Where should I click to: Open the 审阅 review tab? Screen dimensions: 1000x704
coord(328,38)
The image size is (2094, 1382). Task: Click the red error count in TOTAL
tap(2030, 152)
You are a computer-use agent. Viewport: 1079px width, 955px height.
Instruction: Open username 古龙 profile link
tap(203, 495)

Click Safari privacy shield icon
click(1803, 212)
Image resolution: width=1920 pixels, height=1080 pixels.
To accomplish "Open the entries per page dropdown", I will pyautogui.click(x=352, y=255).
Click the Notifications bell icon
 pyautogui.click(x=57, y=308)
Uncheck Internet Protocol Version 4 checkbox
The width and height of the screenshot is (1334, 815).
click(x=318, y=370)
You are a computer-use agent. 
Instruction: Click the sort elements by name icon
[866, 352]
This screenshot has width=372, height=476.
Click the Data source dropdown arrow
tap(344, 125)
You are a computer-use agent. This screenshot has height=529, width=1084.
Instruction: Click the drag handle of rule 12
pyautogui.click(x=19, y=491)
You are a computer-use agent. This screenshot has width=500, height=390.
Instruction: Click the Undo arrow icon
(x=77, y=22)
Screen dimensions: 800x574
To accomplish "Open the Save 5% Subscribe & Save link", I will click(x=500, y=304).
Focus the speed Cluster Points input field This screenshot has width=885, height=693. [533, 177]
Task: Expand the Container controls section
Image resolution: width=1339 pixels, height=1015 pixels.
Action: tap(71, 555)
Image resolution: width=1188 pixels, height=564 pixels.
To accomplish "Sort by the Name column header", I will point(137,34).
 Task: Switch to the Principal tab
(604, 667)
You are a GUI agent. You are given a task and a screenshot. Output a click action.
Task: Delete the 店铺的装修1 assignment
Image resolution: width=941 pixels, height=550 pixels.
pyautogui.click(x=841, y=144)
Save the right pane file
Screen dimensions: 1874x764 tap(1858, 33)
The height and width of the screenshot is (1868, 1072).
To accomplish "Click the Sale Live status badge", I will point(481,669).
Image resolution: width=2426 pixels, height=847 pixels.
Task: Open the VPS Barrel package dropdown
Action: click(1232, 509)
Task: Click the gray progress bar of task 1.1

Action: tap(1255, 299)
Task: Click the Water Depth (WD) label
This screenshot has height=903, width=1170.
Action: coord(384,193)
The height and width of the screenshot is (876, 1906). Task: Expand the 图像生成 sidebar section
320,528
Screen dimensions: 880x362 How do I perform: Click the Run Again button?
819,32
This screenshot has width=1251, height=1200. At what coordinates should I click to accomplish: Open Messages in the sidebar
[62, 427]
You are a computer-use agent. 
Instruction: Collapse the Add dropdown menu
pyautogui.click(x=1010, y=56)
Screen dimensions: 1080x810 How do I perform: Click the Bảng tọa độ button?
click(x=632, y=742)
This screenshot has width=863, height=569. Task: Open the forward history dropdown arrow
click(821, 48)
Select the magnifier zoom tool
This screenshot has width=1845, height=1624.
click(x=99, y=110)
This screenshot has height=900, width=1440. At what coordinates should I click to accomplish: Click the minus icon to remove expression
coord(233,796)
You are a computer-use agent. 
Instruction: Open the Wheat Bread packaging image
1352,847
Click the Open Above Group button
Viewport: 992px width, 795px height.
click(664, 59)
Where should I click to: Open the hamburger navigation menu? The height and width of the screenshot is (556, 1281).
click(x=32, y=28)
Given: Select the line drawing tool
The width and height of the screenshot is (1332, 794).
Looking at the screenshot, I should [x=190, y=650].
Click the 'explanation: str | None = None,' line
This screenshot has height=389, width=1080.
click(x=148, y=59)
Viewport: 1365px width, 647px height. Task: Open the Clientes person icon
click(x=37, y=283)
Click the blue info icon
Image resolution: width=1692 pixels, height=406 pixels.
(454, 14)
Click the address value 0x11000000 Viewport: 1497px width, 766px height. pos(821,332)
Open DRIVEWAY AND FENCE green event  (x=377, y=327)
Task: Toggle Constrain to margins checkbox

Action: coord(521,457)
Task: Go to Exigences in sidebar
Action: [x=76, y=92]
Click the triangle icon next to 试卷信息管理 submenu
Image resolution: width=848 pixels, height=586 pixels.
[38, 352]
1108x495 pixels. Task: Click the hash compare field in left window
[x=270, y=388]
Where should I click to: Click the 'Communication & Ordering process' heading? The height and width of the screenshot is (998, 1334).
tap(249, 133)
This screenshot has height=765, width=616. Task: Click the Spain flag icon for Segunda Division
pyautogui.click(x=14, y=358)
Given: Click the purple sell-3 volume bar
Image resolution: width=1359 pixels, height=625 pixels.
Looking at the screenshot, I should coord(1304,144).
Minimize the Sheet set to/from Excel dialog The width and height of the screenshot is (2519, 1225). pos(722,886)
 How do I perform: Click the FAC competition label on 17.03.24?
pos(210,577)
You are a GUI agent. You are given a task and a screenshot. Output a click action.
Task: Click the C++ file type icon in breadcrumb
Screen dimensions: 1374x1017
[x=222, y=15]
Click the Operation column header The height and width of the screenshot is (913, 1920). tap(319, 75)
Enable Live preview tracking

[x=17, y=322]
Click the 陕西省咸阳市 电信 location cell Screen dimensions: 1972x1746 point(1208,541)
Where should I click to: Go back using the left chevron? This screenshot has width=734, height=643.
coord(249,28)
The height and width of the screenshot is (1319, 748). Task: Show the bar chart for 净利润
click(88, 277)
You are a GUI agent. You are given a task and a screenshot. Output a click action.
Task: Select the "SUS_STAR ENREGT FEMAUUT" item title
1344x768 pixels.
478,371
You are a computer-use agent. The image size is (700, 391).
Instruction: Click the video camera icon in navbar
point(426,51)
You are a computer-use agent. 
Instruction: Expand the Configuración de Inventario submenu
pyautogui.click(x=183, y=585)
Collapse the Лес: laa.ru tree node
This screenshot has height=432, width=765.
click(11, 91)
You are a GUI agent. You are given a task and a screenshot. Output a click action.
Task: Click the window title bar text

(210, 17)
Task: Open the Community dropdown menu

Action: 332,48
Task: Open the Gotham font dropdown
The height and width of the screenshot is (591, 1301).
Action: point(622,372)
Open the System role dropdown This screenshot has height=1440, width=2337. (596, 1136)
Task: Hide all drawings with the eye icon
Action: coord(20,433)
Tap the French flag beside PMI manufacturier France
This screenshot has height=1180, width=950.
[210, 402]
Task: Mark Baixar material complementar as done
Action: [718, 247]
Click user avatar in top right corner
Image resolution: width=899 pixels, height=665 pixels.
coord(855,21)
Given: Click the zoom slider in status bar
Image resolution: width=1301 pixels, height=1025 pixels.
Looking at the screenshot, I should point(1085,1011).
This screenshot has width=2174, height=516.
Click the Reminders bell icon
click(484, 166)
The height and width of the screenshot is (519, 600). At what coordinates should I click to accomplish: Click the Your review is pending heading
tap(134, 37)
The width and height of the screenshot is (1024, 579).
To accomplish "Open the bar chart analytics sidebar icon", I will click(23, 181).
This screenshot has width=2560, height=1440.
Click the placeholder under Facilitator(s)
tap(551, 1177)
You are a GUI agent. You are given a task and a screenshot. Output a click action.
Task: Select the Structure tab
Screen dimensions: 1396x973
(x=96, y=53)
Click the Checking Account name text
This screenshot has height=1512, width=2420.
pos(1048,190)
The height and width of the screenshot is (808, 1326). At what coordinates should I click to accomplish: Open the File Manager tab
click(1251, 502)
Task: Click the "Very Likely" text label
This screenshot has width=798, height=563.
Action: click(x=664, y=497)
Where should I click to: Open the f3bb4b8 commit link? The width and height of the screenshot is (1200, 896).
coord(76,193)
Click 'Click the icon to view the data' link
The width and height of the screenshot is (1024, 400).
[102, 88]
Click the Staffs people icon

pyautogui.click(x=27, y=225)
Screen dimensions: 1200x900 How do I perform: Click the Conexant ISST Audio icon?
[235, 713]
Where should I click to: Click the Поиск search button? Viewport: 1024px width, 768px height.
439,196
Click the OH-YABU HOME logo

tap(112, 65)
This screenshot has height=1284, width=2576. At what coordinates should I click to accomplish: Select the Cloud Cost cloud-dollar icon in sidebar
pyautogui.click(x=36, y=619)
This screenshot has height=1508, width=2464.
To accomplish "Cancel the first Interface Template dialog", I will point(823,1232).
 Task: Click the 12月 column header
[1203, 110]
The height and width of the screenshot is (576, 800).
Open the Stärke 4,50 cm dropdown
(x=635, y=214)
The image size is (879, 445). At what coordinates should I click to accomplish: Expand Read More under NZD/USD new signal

---

-- Instructions to follow --
Add 24 to each coordinate in the answers, and write out every line again with the requests included, starting at the beginning of the material and ending at the line containing "tap(203, 495)".

-- Response --
Where should I click to: Open the 审阅 review tab? Screen dimensions: 1000x704
coord(352,62)
The image size is (2094, 1382). Task: Click the red error count in TOTAL
tap(2054, 176)
You are a computer-use agent. Viewport: 1079px width, 955px height.
Instruction: Open username 古龙 profile link
tap(227, 519)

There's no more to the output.